* [Record extracts]

------------------------------------------------------------------------

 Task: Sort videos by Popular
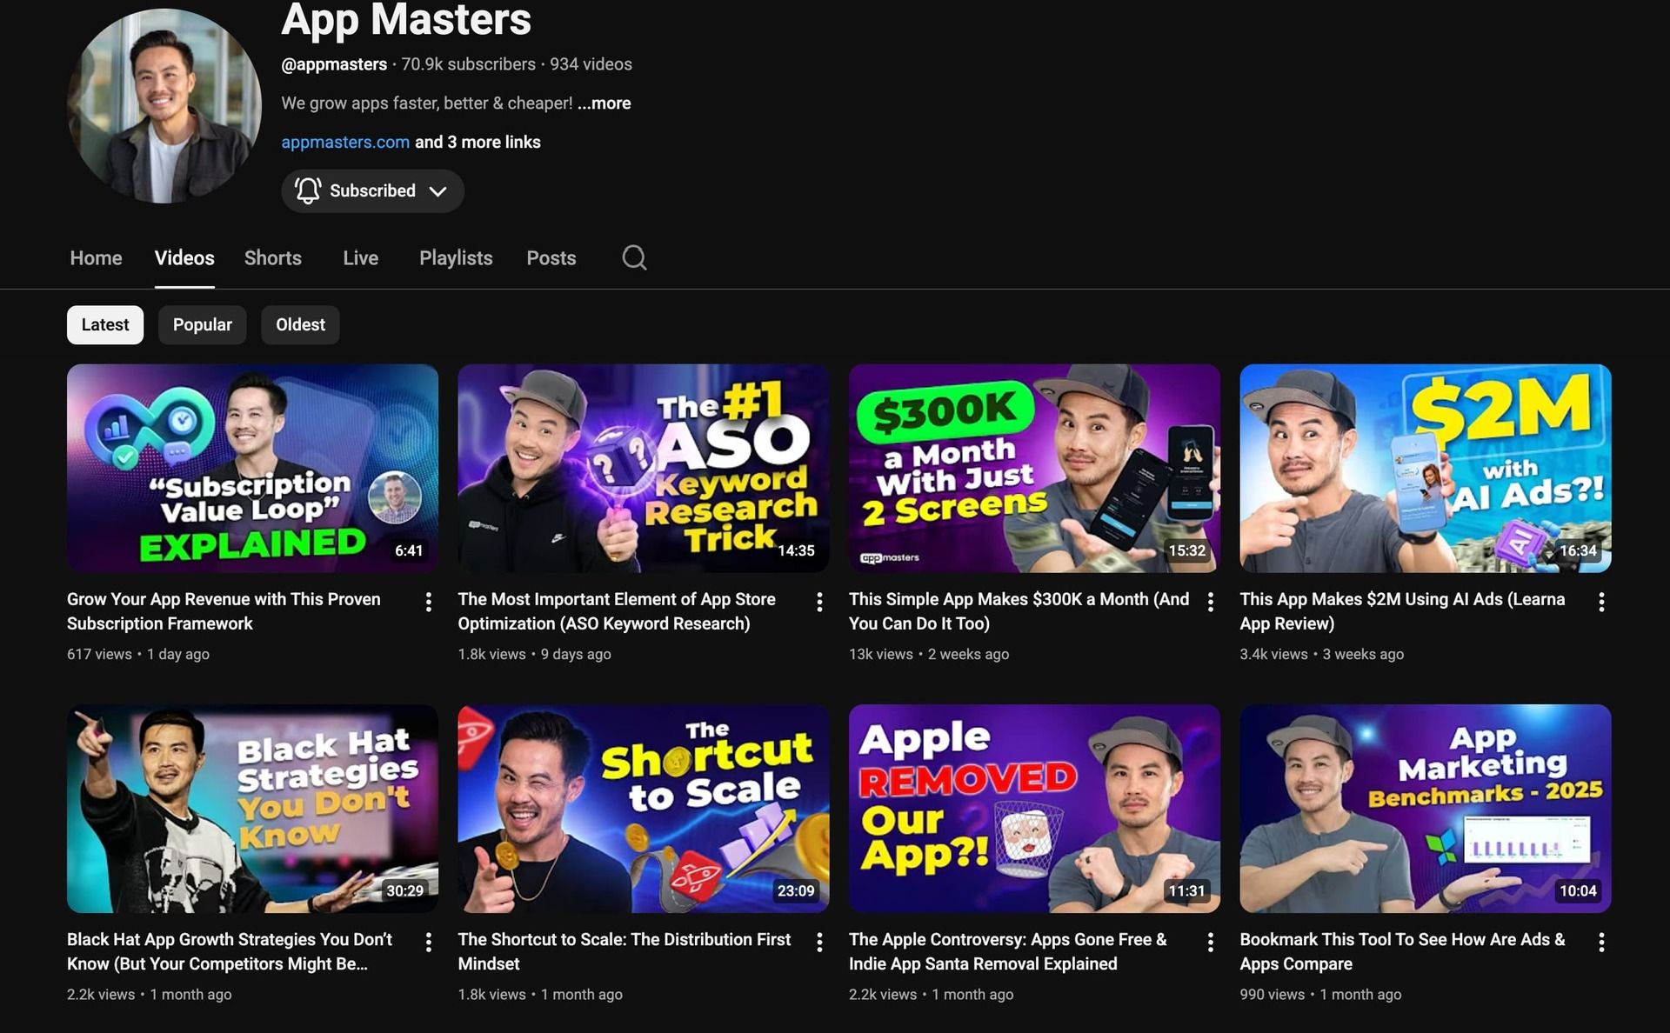click(x=202, y=324)
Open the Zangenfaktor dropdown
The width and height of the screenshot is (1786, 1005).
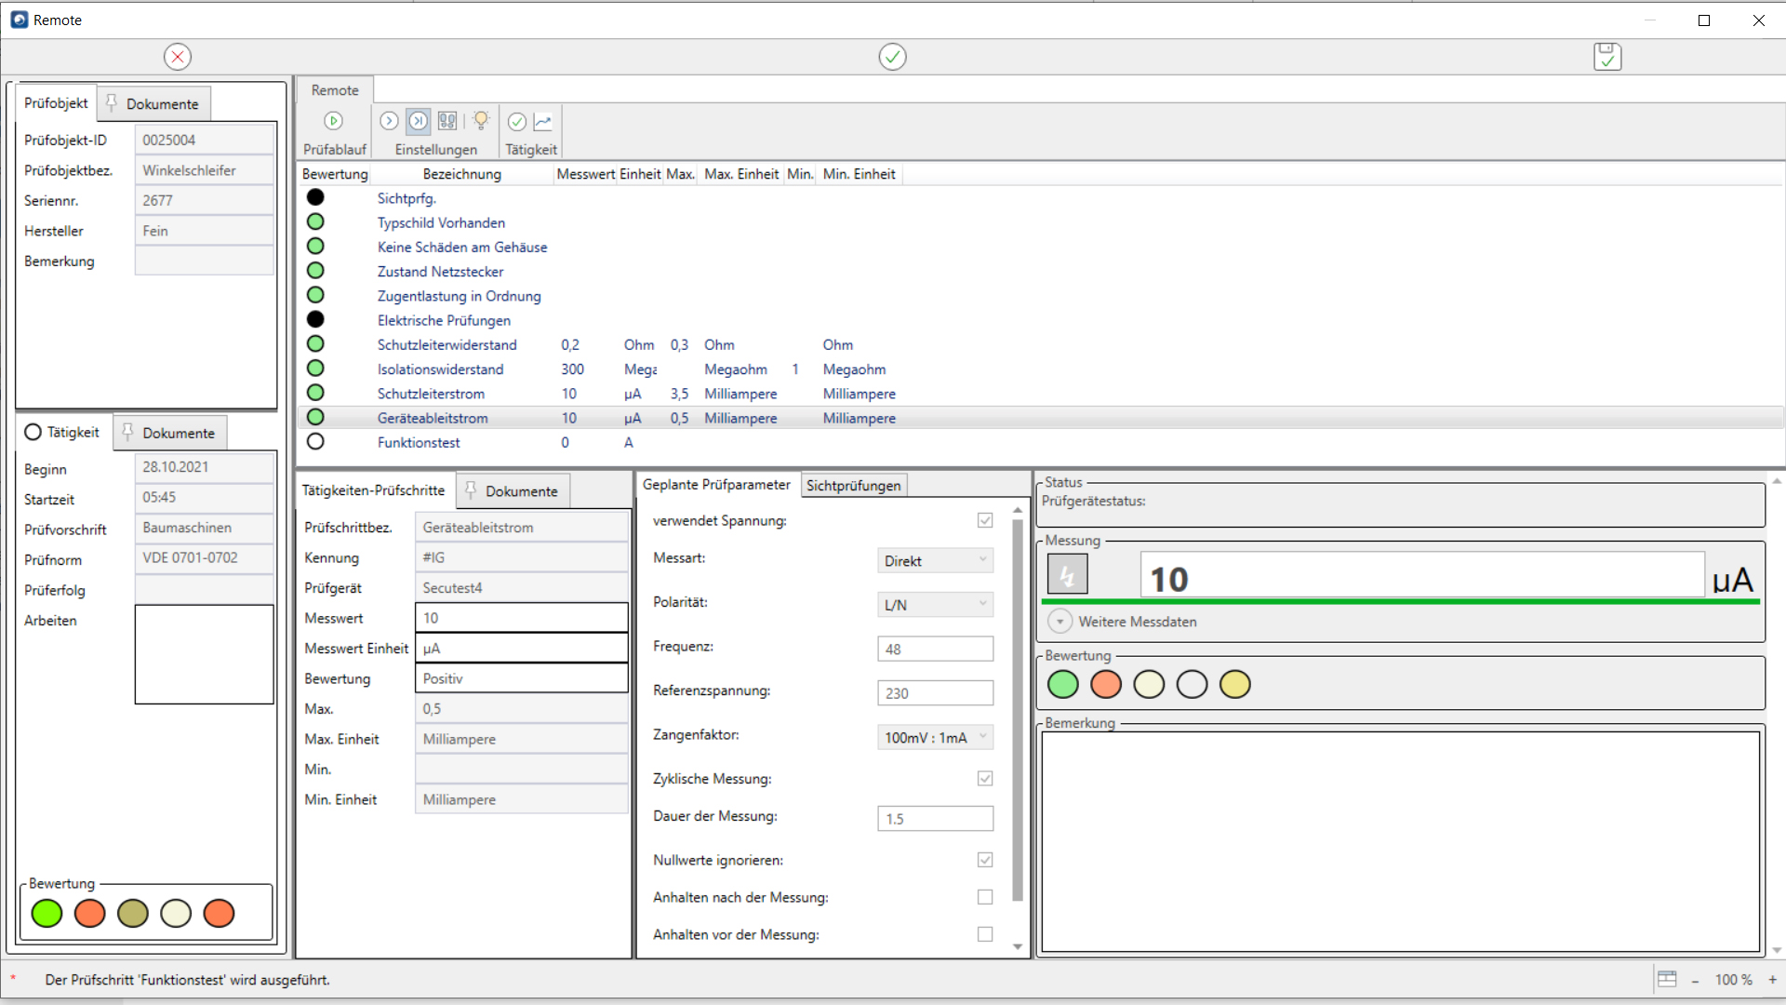tap(935, 737)
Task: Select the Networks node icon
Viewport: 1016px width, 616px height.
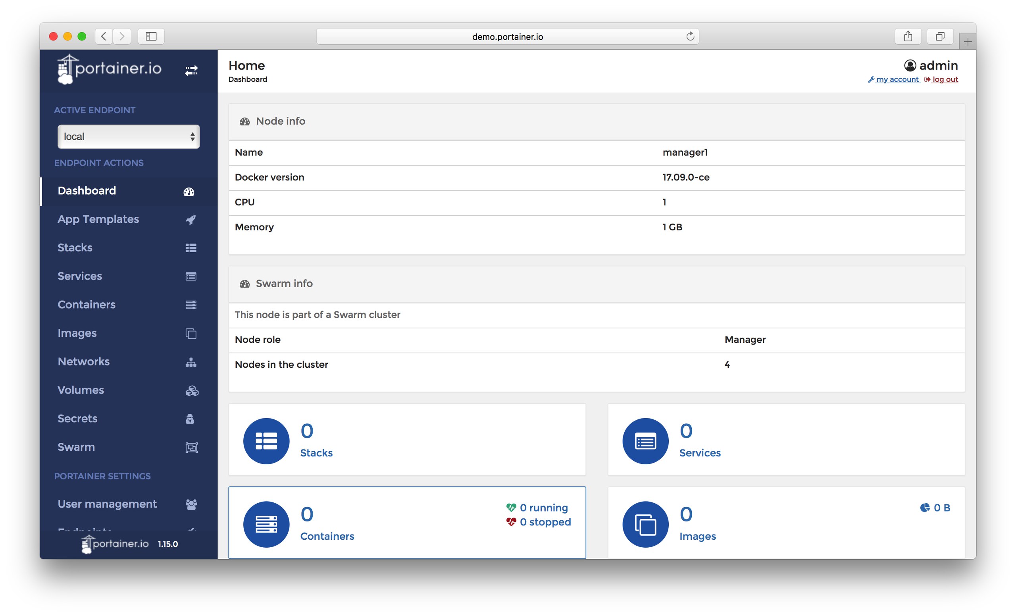Action: pos(191,362)
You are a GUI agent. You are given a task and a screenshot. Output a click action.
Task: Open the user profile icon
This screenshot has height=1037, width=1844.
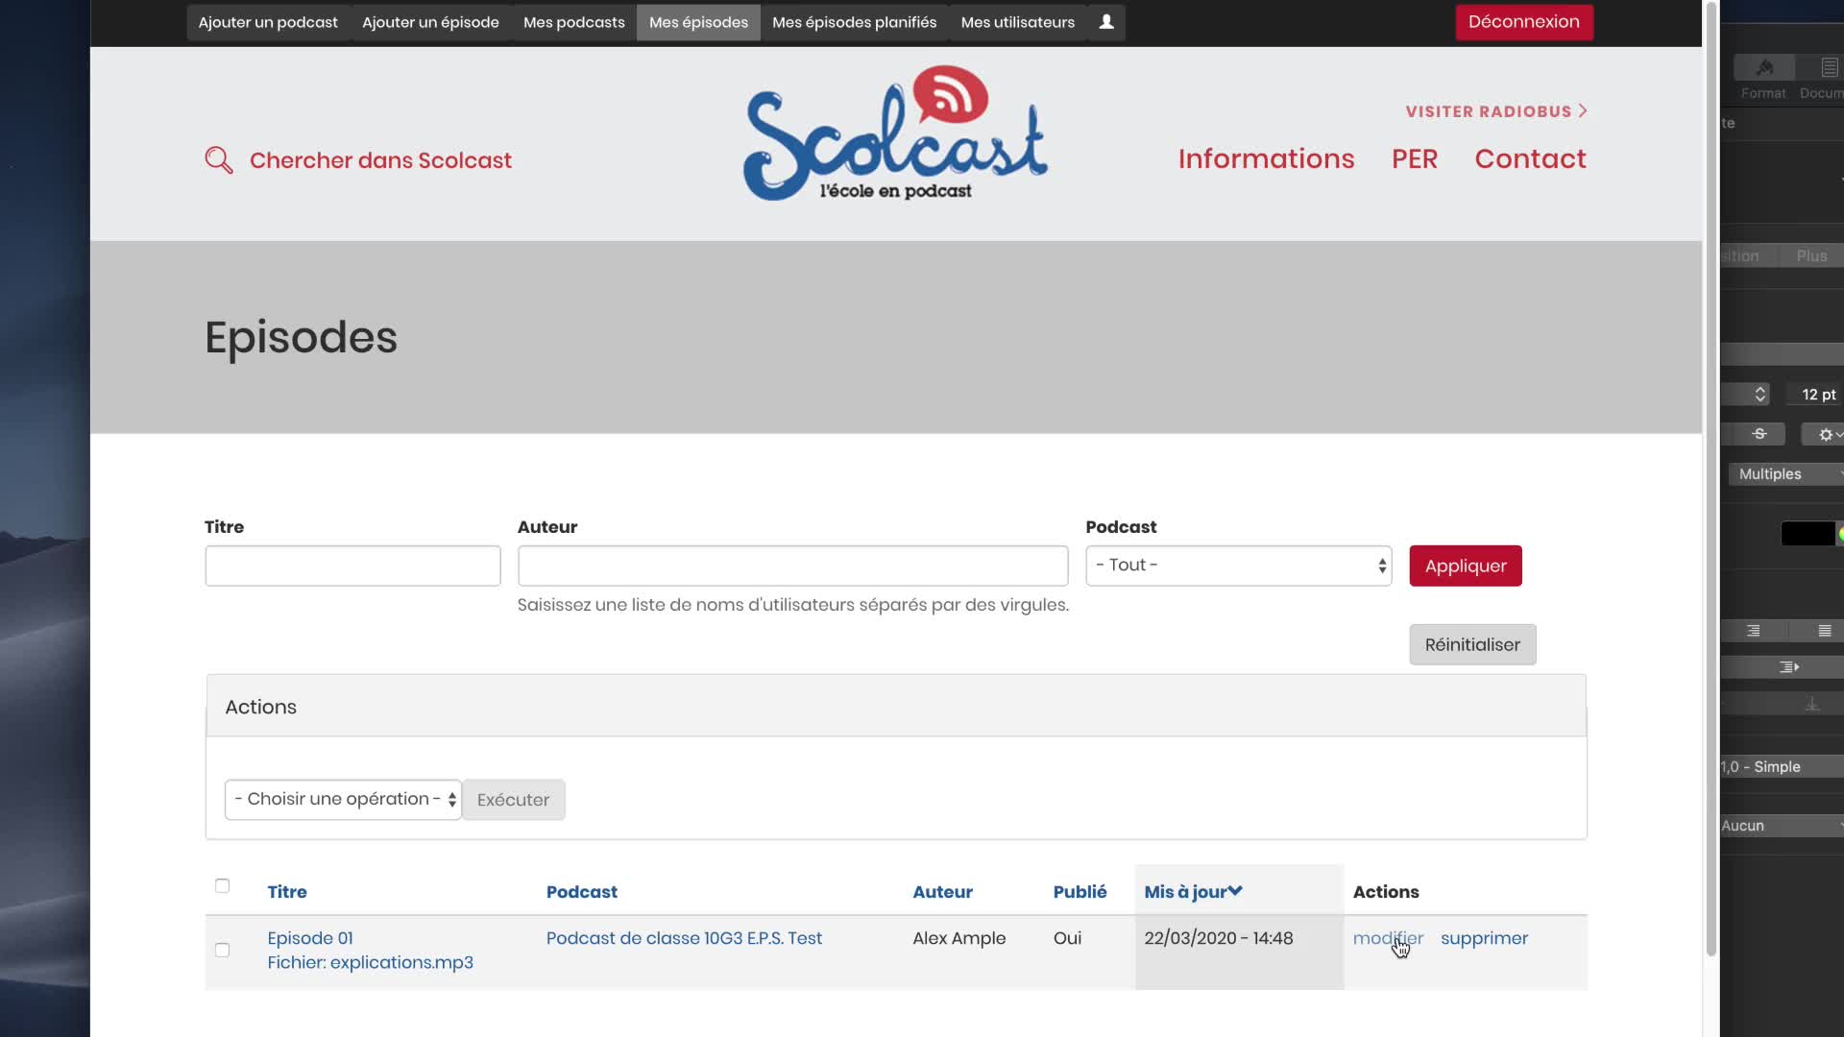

------------------------------------------------------------------------

* [Exercise requirements] Copy out every line above without change, dropping the pictures.

* [Exercise output]
 Task: Sort videos by Popular
click(x=202, y=324)
Open the Zangenfaktor dropdown
The width and height of the screenshot is (1786, 1005).
tap(935, 737)
Task: Select the Networks node icon
Viewport: 1016px width, 616px height.
Action: pos(191,362)
You are a GUI agent. You are given a task and a screenshot. Output a click action.
Task: Open the user profile icon
This screenshot has height=1037, width=1844.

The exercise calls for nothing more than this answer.